Experts say India’s Mission 2047 Growth Strategy needs cross-party consensus, state-level reforms and deeper global integration to break the 6.5% ceiling.
By TRH Economy Desk
New Delhi, February 20, 2026 — As India charts its path towards becoming a developed nation by 2047, policy leaders and industry experts gathered in the capital to debate what must change beyond annual budget arithmetic.
The Secretariat, in collaboration with the Chintan Research Foundation (CRF), hosted a high-level policy dialogue titled “India’s Growth Story Beyond The Budget: Navigating Mission 2047” at India Habitat Centre on February 18.
Experts warned that without long-term structural reform and cross-party policy continuity, India risks remaining stuck at a 6.5% growth plateau.
Stuck at 6.5%?
Davinder Sandhu, Chairman of Primus Partners, delivered a blunt assessment: “We’ve reached a plateau, and that plateau is 6.5%.” According to him, future acceleration will not come merely from macroeconomic tweaks or fiscal fine-tuning.
Instead, he called for a 25-year cross-party consensus to anchor the Mission 2047 Growth Strategy. Without long-term policy stability, he cautioned, investors will remain hesitant. He also flagged widening regional and intra-state inequality as a serious threat to social cohesion and investment momentum. “Inequality stares us in the face,” he said.
Growth Must Converge Across States
Prabir De, Professor at RIS, argued that India’s long-term trajectory hinges on deeper integration into global value chains. Export expansion, not inward focus, will determine competitiveness in an increasingly fragmented global order.

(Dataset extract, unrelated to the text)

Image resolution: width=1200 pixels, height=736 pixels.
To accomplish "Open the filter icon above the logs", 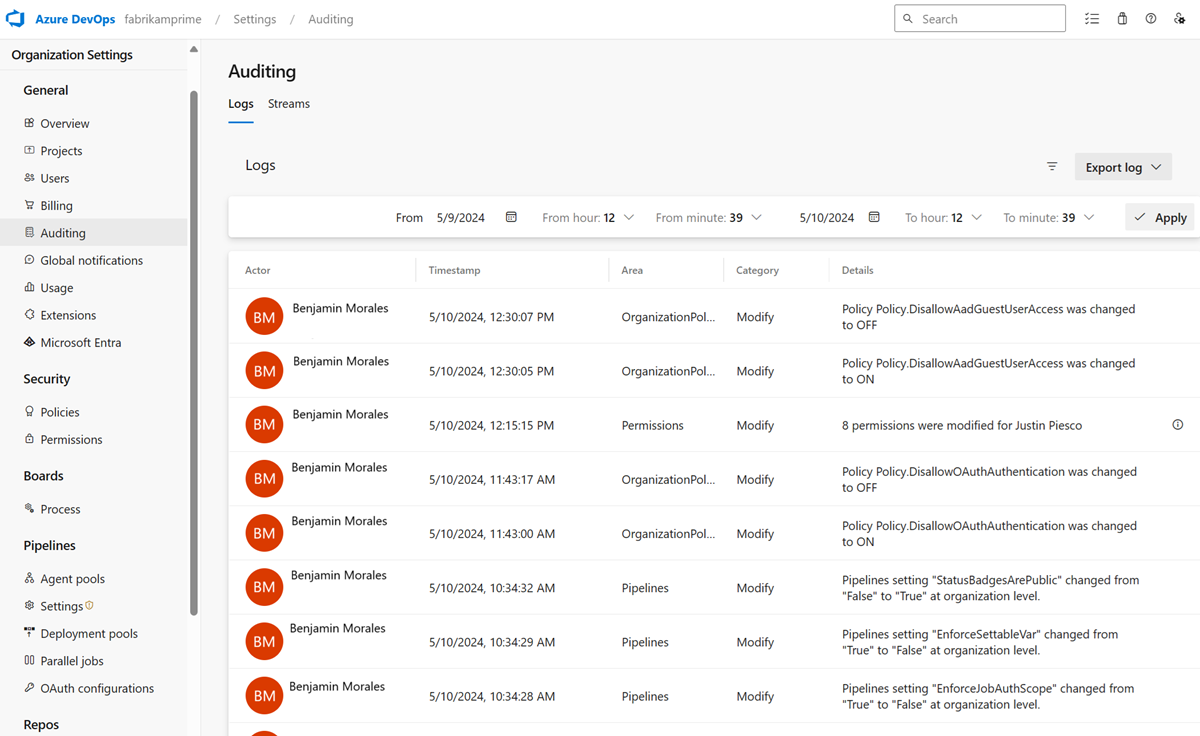I will pos(1051,166).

He warned that growth cannot remain Delhi-centric. States must converge in capacity and competitiveness to build what he termed “Viksit Rajya” (developed states), without which the 2047 vision risks remaining aspirational rhetoric.
The Market Myth
Rahul Ahluwalia, Founder-Director of the Foundation for Economic Development, challenged the assumption that India’s large population automatically translates into market depth.
“We are a big market only because we have 1.4 billion people. On a per capita basis, we are one of the smallest markets in the world,” he observed. He added that inclusive growth is not charity but strategy: “Truly inclusive growth is faster growth.”

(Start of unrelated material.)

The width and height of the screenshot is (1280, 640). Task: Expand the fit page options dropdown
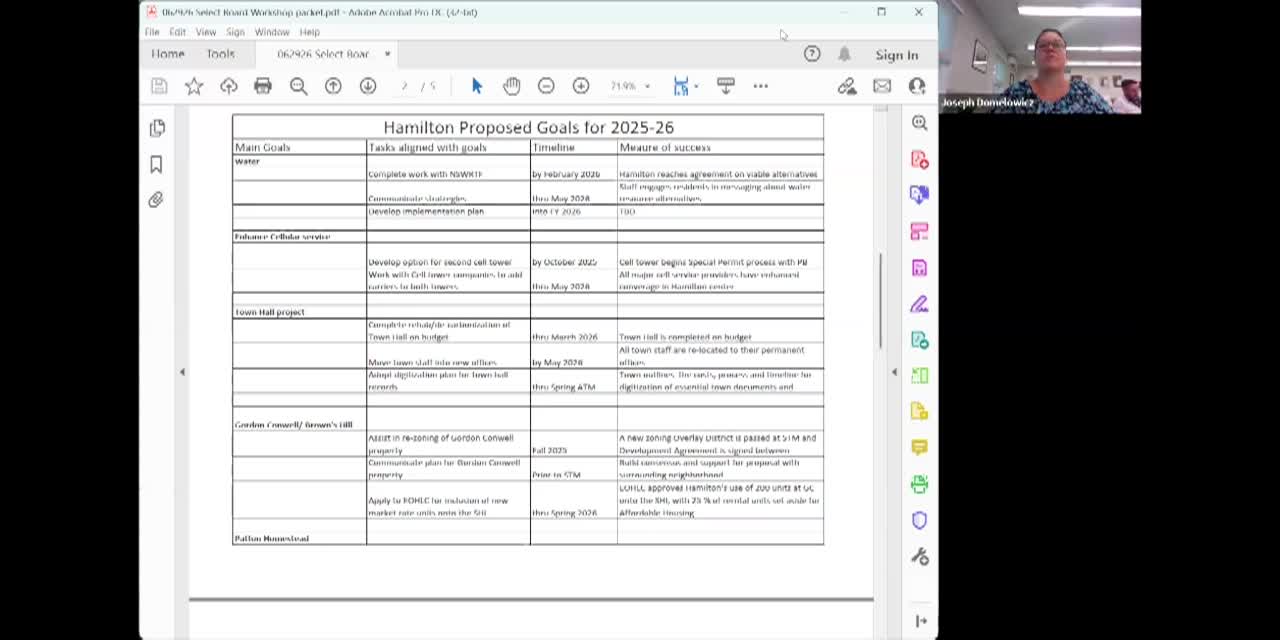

Sanjeev Ahluwalia, Distinguished Fellow at CRF, emphasised MSME flexibility, shared responsibility, and political willingness to accept tough trade-offs as essential ingredients for sustained momentum.
Economics Is Now Geopolitics
The second session broadened the lens. Former Ambassador Bala Bhaskar argued that economics today is shaped by sanctions, tariff wars and the weaponisation of the dollar. He identified 2012 as a turning point — citing the US shale revolution, China’s high-tech pivot, and shifting manufacturing geographies. Artificial Intelligence, he added, could permanently reshape global production patterns.
Vaibhav Dange, CEO of Build India Foundation, stressed that India’s resilience during the pandemic and geopolitical disruptions rested heavily on infrastructure capacity — a pillar that must now scale faster.
Bidisha Bhattacharya of CRF called for a transition “from volume to value” in exports. Moving up the economic complexity ladder — from commodities to pharmaceuticals, engineered goods and electronics — would strengthen production ecosystems and employment resilience.
Beyond Budgets
The consensus was clear: Mission 2047 cannot be achieved through annual budget recalibrations alone. Structural reform, state-level competitiveness, export sophistication and geopolitical agility will define whether India merely grows — or truly transforms.